I'm not much for chatting in traffic and remained strong and silent, the lips tight, the eye ever vigilant, until we were out off the Chatsford estate and sailing down the highway. Then I got down to a subject that has troubled me for some time.

"Poopsie," I said, "there is something about the pairing of these two that has troubled me for some time."

"Wild Bill and Tiger," she said, "they're a perfect couple. A match made in Heaven."

"Oh, I agree," I said. "Nice work if you want my opinion. I  think they're both on to something good and should push it along with the utmost energy. Why wait until December, get married tomorrow is my suggestion. No, it's not that I object to either of them. Both are the soundest of eggs. None sounder. It's just that they both fell in love at first sight."
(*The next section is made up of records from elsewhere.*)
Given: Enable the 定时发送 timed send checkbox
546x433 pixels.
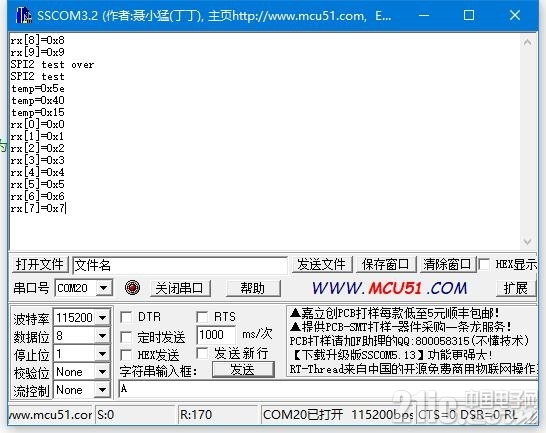Looking at the screenshot, I should click(126, 337).
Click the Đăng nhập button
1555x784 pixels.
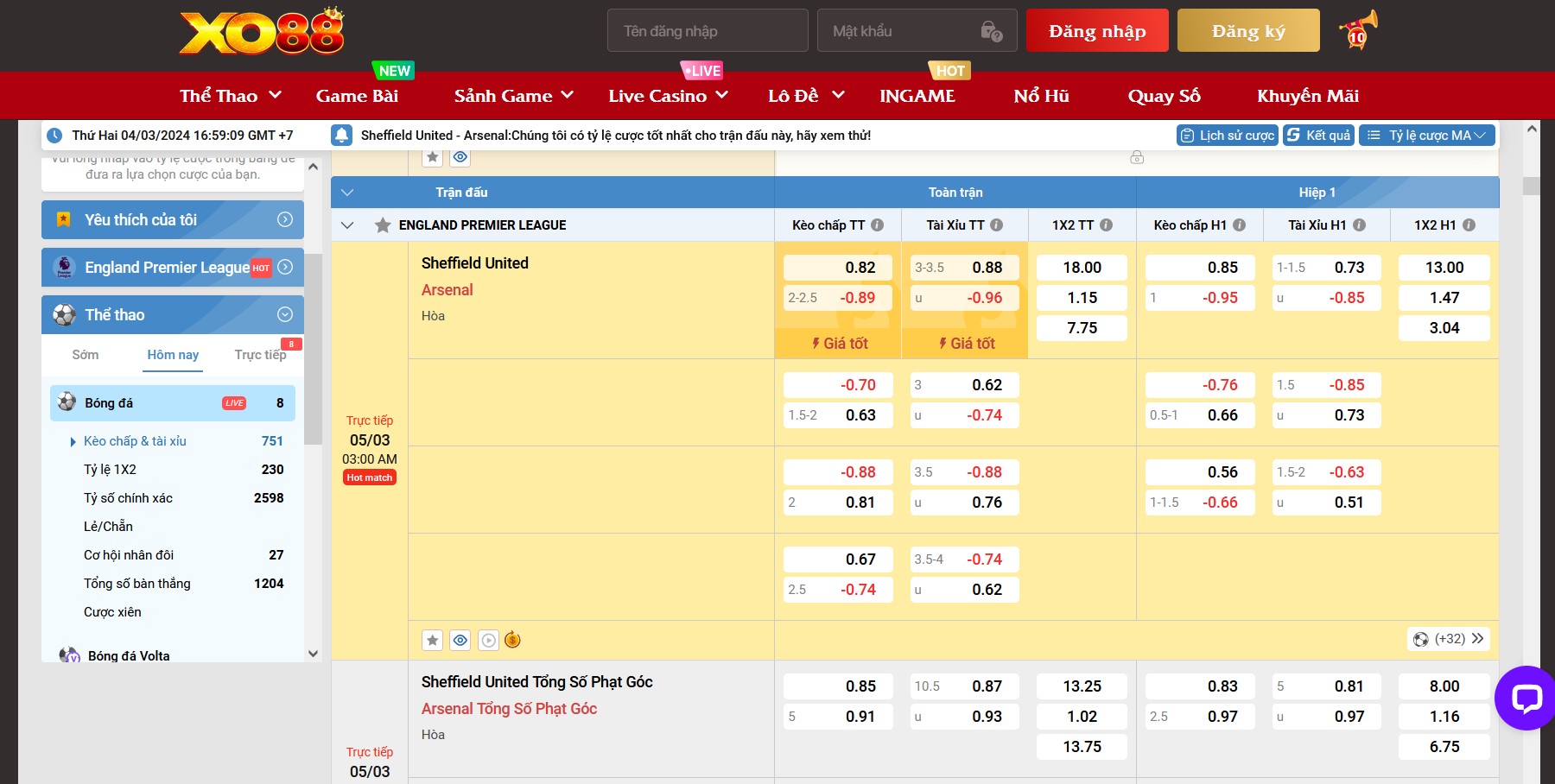click(x=1096, y=31)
She said something about people who don't believe in love at first sight but it was, in my opinion, a side issue and should not divert us from the subject at hand.

I explained that I would expect nothing less of Bill. After all, strong men before him had been smitten with Jenny to an alarming degree. Wonder interrupted me to say that it probably had something to do with her profile. I agreed that it might possibly be the profile as seen from the right.
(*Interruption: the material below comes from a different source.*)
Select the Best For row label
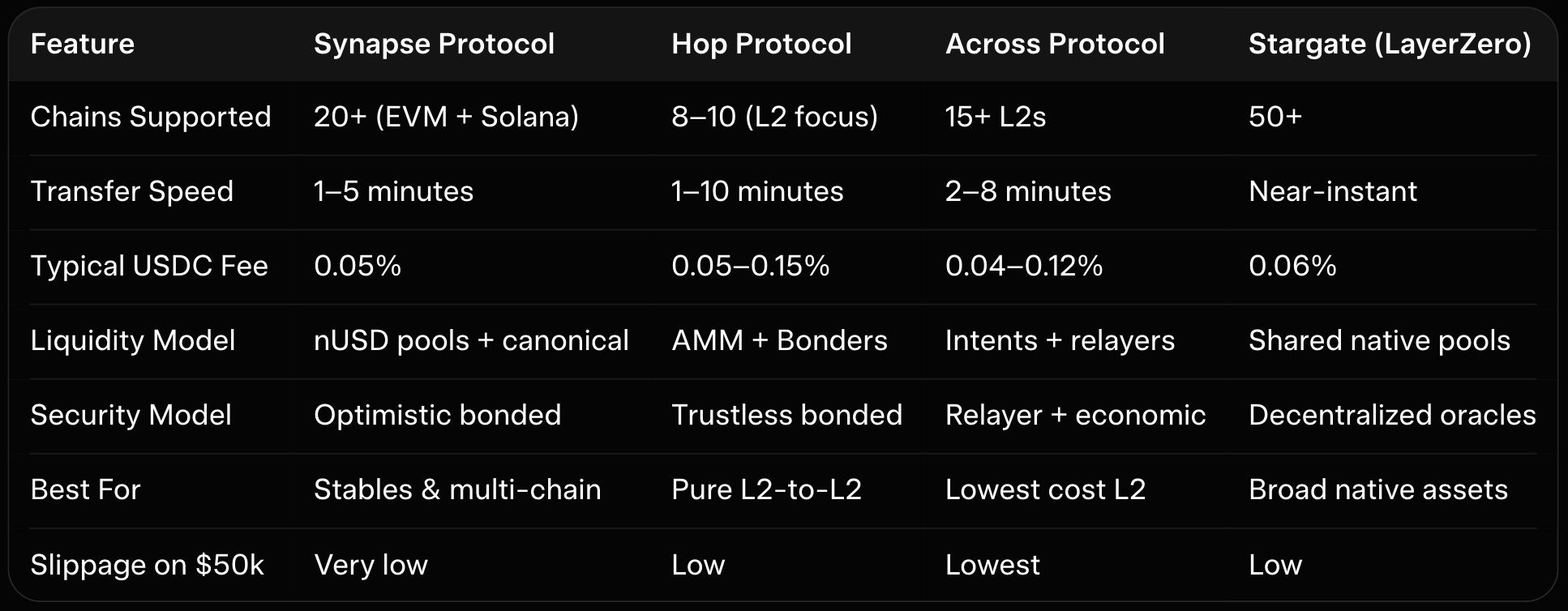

"From the left too," she said.

"Well, I suppose in a measure from the left too but you can't expect men in this hectic age to take time to dodge around a girl trying to see her from all sides."

I readily understood why Bill fell for Jenny for she is liberally supplied with oomph. He, on the other hand, a good egg, none better, but he's one of us, or that is to say, he has the face that you grow into.

"But he's no Brad Pitt," I said.

"Well," she said, "you're no Brad Pitt," as if that had anything to do with it.

Sometimes I wonder about this Poopsie, descendent of Count Alexei Orlov who helped Catherine the Great ascend to the throne. Give that one some thought and I think you will agree that there is reason for concern.

"Would I look a little like B Pitt if I had hair?"

"No."

"If I had a chin?"

"Nope."

"I suppose I must look like Beaker, the Muppet."

"Beaker had hair," she said.

"A bald Beaker," I said.

"A very cute bald Beaker," she said giving my head a nubbing.

This give and take left me feeling better about things and I would have carried on but we were nearing our destination and I was required to twiddle the wheel to avoid a passing tree and then we arrived at William's Gourmet Kitchen. We decanted ourselves and went inside to break the fast with the aforementioned friends.

I do hope this update answers all questions about the whereabouts of this post. It is here like that mountain we hear so much about. Once there was a mountain, then there was no mountain, then there was. Now there is.